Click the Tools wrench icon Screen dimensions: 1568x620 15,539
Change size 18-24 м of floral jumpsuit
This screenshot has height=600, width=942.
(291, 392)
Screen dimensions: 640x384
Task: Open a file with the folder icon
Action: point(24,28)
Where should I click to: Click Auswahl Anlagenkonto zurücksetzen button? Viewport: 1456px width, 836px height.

════

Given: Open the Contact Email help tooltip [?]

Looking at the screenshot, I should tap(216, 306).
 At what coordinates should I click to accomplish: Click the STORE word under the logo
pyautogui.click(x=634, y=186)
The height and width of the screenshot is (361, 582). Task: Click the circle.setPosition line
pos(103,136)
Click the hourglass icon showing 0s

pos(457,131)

════

■ Task requirements:
Please return the lines above that run from the line containing "Click the Tools" to the line containing "Where should I", inclusive, exactly and with no other lines.

■ Answer:
Click the Tools wrench icon Screen dimensions: 1568x620 15,539
Change size 18-24 м of floral jumpsuit
This screenshot has height=600, width=942.
(291, 392)
Screen dimensions: 640x384
Task: Open a file with the folder icon
Action: point(24,28)
Where should I click to: Click Auswahl Anlagenkonto zurücksetzen button? Viewport: 1456px width, 836px height.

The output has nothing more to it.